Art may be seen as a commodity or as something that simply lives on walls, but art majors at Murray State, want to use art to create social commentary.
Shinyong Kim is a senior studio art major that uses art to express her Asian background and social issues the community faces today. One of those issues being COVID-19.
“Since COVID-19 has increased hatred towards the Asian community, I wanted to make works that commented on the general public's apathy on this issue and how it affects my family's lives and mine,” Kim said.
Kim sees art as a tool that not only can create something beautiful but something that can serve an educational purpose and spread awareness.
“Using art as a platform to talk about social problems could help people get a deeper understanding of the reality of the world,” Kim said. “A lot of Asian American problems can be easily hidden, which can negatively impact the Asian community for generations.”
Similarly to Kim, Freshman studio art major Wesley Hammer uses art as a tool of self expression in relation to social commentary.

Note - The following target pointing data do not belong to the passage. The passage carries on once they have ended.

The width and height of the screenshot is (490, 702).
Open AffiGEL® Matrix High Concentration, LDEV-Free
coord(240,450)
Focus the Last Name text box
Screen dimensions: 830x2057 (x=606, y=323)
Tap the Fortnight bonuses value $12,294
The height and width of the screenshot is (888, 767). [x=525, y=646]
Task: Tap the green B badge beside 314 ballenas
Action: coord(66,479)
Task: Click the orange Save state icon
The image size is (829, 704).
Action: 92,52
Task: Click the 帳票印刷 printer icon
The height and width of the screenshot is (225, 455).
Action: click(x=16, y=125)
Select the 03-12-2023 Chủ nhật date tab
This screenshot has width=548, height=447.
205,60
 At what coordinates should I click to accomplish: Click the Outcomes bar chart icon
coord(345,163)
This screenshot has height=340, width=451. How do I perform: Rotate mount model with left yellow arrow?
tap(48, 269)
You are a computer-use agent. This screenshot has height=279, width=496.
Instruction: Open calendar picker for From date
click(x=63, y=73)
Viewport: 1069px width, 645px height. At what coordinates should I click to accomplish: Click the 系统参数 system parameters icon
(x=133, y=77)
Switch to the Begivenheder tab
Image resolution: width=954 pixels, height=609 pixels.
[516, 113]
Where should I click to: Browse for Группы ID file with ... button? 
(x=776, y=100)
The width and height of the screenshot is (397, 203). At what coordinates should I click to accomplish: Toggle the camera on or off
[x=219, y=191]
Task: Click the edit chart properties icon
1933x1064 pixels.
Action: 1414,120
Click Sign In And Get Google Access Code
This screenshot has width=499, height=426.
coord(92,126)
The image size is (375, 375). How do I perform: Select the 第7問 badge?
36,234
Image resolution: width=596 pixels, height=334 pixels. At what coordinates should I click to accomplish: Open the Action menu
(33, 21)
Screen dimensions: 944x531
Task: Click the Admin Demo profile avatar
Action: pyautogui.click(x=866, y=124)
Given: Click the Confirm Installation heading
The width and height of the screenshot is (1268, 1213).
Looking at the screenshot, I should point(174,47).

“Even with the art I've created for classes, I always want things to have a deeper meaning to have an underlying message about social issues,” Hammer said. “Because no matter what you create, someone will always find a way to relate to it, it's just how people consume art.”
Hammer finds art as something that is wide and expansive, that can create multiple messages, he uses art to discuss queerness and issues related to the LGBT community.
Hammer said social matters can be communicated in a broad amount of ways that are not just limited to words.
“There isn't much in art that I think you can't do, if someone wants to use art to make societal statements, they should be allowed to,” Hammer said. “Using words isn't the only way to communicate how one feels about society. All art is up to interpretation, and in my interpretation, everything is art.”
Murray State Art history professors and treasurer of the Gender Equity Caucus, Antje Gamble finds art as a useful medium for making comments on reality.
“Art is deeply connected to larger social movements, either intentionally engaged with by the artist or not,” Gamble said. “I see artists as humans who are influenced by their environments, physical, social and political.”
Gamble said no art is created in a vacuum, meaning no art is created without an influence or an idea from the real world. Gamble cites French sociologist and philosopher Pierre Bordieu as someone who explores art as social commentary and the way all art is an idea based in reality.
In his novel, “The Field of Cultural Production: Essays on Art and Literature,” Bordieu addresses the link between culture and society and its impact on the creation of art.
“I think all art is engaging with society in implicit and explicit ways,” Gamble said. “It is the work of critics, curators, art historians and other scholars, like my awesome students, to make the connections between what is happening in the artwork and how it connects to trends in the artist's contemporary context.”